▸ The task
Make an exact reproduction of all the data.
+++ Material to process +++
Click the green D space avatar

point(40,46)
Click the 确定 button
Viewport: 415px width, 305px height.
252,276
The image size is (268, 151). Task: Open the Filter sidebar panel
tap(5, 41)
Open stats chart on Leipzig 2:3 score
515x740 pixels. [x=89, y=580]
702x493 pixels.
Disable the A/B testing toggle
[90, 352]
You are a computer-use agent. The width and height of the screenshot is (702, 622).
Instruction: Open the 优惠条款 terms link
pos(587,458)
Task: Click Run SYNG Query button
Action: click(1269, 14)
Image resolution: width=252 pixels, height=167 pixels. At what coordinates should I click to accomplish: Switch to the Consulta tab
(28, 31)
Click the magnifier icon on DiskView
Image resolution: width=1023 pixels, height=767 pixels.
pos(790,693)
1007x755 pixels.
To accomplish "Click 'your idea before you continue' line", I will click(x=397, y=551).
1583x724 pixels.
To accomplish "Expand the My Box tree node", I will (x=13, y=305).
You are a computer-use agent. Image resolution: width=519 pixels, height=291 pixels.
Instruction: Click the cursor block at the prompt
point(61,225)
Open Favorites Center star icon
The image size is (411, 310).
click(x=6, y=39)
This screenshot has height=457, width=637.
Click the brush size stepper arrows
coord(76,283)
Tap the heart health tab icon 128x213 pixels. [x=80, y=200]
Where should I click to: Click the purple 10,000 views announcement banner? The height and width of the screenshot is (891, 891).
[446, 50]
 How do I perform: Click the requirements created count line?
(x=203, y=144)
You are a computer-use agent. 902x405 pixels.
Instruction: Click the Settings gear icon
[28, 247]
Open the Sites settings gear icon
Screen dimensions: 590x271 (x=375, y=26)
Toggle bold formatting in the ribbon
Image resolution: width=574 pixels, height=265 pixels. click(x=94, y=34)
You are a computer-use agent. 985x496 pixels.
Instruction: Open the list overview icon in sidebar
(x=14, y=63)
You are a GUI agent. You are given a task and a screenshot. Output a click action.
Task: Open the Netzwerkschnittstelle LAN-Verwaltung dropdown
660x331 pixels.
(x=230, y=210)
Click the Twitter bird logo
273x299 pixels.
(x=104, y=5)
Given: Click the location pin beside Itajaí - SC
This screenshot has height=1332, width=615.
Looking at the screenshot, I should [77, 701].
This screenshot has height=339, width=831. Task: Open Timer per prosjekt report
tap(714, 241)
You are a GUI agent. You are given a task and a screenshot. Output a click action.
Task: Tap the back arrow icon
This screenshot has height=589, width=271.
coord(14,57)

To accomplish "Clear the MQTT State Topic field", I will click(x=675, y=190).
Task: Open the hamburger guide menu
+++
▸ Solved problem
Click the green D space avatar

point(40,46)
Click the 确定 button
Viewport: 415px width, 305px height.
252,276
The image size is (268, 151). Task: Open the Filter sidebar panel
tap(5, 41)
Open stats chart on Leipzig 2:3 score
515x740 pixels. [x=89, y=580]
702x493 pixels.
Disable the A/B testing toggle
[90, 352]
You are a computer-use agent. The width and height of the screenshot is (702, 622).
Instruction: Open the 优惠条款 terms link
pos(587,458)
Task: Click Run SYNG Query button
Action: click(1269, 14)
Image resolution: width=252 pixels, height=167 pixels. At what coordinates should I click to accomplish: Switch to the Consulta tab
(28, 31)
Click the magnifier icon on DiskView
Image resolution: width=1023 pixels, height=767 pixels.
pos(790,693)
1007x755 pixels.
To accomplish "Click 'your idea before you continue' line", I will click(x=397, y=551).
1583x724 pixels.
To accomplish "Expand the My Box tree node", I will (x=13, y=305).
You are a computer-use agent. Image resolution: width=519 pixels, height=291 pixels.
Instruction: Click the cursor block at the prompt
point(61,225)
Open Favorites Center star icon
The image size is (411, 310).
click(x=6, y=39)
This screenshot has height=457, width=637.
Click the brush size stepper arrows
coord(76,283)
Tap the heart health tab icon 128x213 pixels. [x=80, y=200]
Where should I click to: Click the purple 10,000 views announcement banner? The height and width of the screenshot is (891, 891).
[446, 50]
 How do I perform: Click the requirements created count line?
(x=203, y=144)
You are a computer-use agent. 902x405 pixels.
Instruction: Click the Settings gear icon
[28, 247]
Open the Sites settings gear icon
Screen dimensions: 590x271 (x=375, y=26)
Toggle bold formatting in the ribbon
Image resolution: width=574 pixels, height=265 pixels. click(x=94, y=34)
You are a computer-use agent. 985x496 pixels.
Instruction: Open the list overview icon in sidebar
(x=14, y=63)
You are a GUI agent. You are given a task and a screenshot. Output a click action.
Task: Open the Netzwerkschnittstelle LAN-Verwaltung dropdown
660x331 pixels.
(x=230, y=210)
Click the Twitter bird logo
273x299 pixels.
(x=104, y=5)
Given: Click the location pin beside Itajaí - SC
This screenshot has height=1332, width=615.
Looking at the screenshot, I should [77, 701].
This screenshot has height=339, width=831. Task: Open Timer per prosjekt report
tap(714, 241)
You are a GUI agent. You are given a task and a screenshot. Output a click action.
Task: Tap the back arrow icon
This screenshot has height=589, width=271.
coord(14,57)

To accomplish "Clear the MQTT State Topic field", I will click(x=675, y=190).
Task: Open the hamburger guide menu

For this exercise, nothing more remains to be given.